**TASK OBJECTIVE**: Where a line looks odd, keep it as it is and transcribe all the material.

**SOURCE MATERIAL**:
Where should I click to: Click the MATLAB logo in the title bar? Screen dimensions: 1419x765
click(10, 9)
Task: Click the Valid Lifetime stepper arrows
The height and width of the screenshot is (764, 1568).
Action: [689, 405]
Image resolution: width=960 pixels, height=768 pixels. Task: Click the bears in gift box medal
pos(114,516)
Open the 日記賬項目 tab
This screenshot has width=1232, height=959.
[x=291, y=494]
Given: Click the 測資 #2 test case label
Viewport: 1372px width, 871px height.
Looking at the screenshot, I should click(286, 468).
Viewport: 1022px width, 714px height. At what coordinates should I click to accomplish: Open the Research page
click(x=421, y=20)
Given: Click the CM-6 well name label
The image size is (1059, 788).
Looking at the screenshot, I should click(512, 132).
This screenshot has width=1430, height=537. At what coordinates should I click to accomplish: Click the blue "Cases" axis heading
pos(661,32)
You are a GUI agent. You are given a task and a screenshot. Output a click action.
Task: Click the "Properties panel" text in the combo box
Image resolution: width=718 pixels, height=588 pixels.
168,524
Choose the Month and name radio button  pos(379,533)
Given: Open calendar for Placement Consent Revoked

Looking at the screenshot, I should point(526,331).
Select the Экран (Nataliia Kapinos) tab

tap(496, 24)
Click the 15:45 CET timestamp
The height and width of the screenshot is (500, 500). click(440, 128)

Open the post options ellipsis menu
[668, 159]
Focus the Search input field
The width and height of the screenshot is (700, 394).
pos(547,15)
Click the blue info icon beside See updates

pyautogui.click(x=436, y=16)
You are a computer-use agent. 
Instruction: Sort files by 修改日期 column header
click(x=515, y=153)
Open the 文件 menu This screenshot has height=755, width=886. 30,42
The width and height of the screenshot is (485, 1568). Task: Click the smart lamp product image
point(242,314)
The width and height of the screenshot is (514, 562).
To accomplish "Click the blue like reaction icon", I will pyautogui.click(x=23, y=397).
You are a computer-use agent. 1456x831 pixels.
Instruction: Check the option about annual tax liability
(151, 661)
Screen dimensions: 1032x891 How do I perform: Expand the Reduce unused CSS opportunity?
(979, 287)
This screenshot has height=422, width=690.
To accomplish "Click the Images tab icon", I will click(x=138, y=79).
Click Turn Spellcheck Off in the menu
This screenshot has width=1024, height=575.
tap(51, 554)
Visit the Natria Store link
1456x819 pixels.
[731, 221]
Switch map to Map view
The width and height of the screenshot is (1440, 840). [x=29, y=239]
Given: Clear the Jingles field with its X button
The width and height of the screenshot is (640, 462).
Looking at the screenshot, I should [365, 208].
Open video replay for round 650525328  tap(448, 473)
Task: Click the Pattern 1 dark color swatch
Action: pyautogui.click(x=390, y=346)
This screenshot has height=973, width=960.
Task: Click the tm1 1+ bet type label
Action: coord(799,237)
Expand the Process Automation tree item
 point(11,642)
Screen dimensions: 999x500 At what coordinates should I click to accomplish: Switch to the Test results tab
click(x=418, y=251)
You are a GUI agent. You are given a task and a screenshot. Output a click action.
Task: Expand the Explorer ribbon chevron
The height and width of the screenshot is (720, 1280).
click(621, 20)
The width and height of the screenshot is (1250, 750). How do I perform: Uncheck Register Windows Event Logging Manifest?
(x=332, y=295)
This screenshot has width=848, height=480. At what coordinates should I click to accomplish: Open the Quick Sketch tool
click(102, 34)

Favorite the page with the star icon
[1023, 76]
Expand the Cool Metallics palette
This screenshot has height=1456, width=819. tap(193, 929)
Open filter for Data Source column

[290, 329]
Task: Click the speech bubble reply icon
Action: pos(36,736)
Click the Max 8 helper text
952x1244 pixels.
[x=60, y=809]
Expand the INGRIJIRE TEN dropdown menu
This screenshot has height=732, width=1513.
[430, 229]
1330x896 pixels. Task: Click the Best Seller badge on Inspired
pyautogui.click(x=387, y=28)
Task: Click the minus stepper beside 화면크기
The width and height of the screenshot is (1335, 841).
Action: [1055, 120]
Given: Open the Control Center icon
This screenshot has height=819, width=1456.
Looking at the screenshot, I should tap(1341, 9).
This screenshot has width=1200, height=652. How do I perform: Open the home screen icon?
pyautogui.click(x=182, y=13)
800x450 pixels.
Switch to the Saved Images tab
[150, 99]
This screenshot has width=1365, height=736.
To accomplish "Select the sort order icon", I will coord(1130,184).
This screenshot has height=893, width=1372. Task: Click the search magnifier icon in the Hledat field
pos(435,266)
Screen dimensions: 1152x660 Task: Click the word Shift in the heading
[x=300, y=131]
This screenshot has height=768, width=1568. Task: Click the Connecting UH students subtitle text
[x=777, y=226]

**OUTPUT OF THE EXERCISE**:
Where should I click to: Click the MATLAB logo in the title bar? Screen dimensions: 1419x765
click(10, 9)
Task: Click the Valid Lifetime stepper arrows
The height and width of the screenshot is (764, 1568).
Action: [689, 405]
Image resolution: width=960 pixels, height=768 pixels. Task: Click the bears in gift box medal
pos(114,516)
Open the 日記賬項目 tab
This screenshot has width=1232, height=959.
[x=291, y=494]
Given: Click the 測資 #2 test case label
Viewport: 1372px width, 871px height.
Looking at the screenshot, I should click(286, 468).
Viewport: 1022px width, 714px height. At what coordinates should I click to accomplish: Open the Research page
click(x=421, y=20)
Given: Click the CM-6 well name label
The image size is (1059, 788).
Looking at the screenshot, I should click(512, 132).
This screenshot has width=1430, height=537. At what coordinates should I click to accomplish: Click the blue "Cases" axis heading
pos(661,32)
You are a GUI agent. You are given a task and a screenshot. Output a click action.
Task: Click the "Properties panel" text in the combo box
Image resolution: width=718 pixels, height=588 pixels.
168,524
Choose the Month and name radio button  pos(379,533)
Given: Open calendar for Placement Consent Revoked

Looking at the screenshot, I should point(526,331).
Select the Экран (Nataliia Kapinos) tab

tap(496, 24)
Click the 15:45 CET timestamp
The height and width of the screenshot is (500, 500). click(440, 128)

Open the post options ellipsis menu
[668, 159]
Focus the Search input field
The width and height of the screenshot is (700, 394).
pos(547,15)
Click the blue info icon beside See updates

pyautogui.click(x=436, y=16)
You are a computer-use agent. 
Instruction: Sort files by 修改日期 column header
click(x=515, y=153)
Open the 文件 menu This screenshot has height=755, width=886. 30,42
The width and height of the screenshot is (485, 1568). Task: Click the smart lamp product image
point(242,314)
The width and height of the screenshot is (514, 562).
To accomplish "Click the blue like reaction icon", I will pyautogui.click(x=23, y=397).
You are a computer-use agent. 1456x831 pixels.
Instruction: Check the option about annual tax liability
(151, 661)
Screen dimensions: 1032x891 How do I perform: Expand the Reduce unused CSS opportunity?
(979, 287)
This screenshot has height=422, width=690.
To accomplish "Click the Images tab icon", I will click(x=138, y=79).
Click Turn Spellcheck Off in the menu
This screenshot has width=1024, height=575.
tap(51, 554)
Visit the Natria Store link
1456x819 pixels.
[731, 221]
Switch map to Map view
The width and height of the screenshot is (1440, 840). [x=29, y=239]
Given: Clear the Jingles field with its X button
The width and height of the screenshot is (640, 462).
Looking at the screenshot, I should [365, 208].
Open video replay for round 650525328  tap(448, 473)
Task: Click the Pattern 1 dark color swatch
Action: pyautogui.click(x=390, y=346)
This screenshot has height=973, width=960.
Task: Click the tm1 1+ bet type label
Action: coord(799,237)
Expand the Process Automation tree item
 point(11,642)
Screen dimensions: 999x500 At what coordinates should I click to accomplish: Switch to the Test results tab
click(x=418, y=251)
You are a GUI agent. You are given a task and a screenshot. Output a click action.
Task: Expand the Explorer ribbon chevron
The height and width of the screenshot is (720, 1280).
click(621, 20)
The width and height of the screenshot is (1250, 750). How do I perform: Uncheck Register Windows Event Logging Manifest?
(x=332, y=295)
This screenshot has width=848, height=480. At what coordinates should I click to accomplish: Open the Quick Sketch tool
click(102, 34)

Favorite the page with the star icon
[1023, 76]
Expand the Cool Metallics palette
This screenshot has height=1456, width=819. tap(193, 929)
Open filter for Data Source column

[290, 329]
Task: Click the speech bubble reply icon
Action: pos(36,736)
Click the Max 8 helper text
952x1244 pixels.
[x=60, y=809]
Expand the INGRIJIRE TEN dropdown menu
This screenshot has height=732, width=1513.
[430, 229]
1330x896 pixels. Task: Click the Best Seller badge on Inspired
pyautogui.click(x=387, y=28)
Task: Click the minus stepper beside 화면크기
The width and height of the screenshot is (1335, 841).
Action: [1055, 120]
Given: Open the Control Center icon
This screenshot has height=819, width=1456.
Looking at the screenshot, I should tap(1341, 9).
This screenshot has width=1200, height=652. How do I perform: Open the home screen icon?
pyautogui.click(x=182, y=13)
800x450 pixels.
Switch to the Saved Images tab
[150, 99]
This screenshot has width=1365, height=736.
To accomplish "Select the sort order icon", I will coord(1130,184).
This screenshot has height=893, width=1372. Task: Click the search magnifier icon in the Hledat field
pos(435,266)
Screen dimensions: 1152x660 Task: Click the word Shift in the heading
[x=300, y=131]
This screenshot has height=768, width=1568. Task: Click the Connecting UH students subtitle text
[x=777, y=226]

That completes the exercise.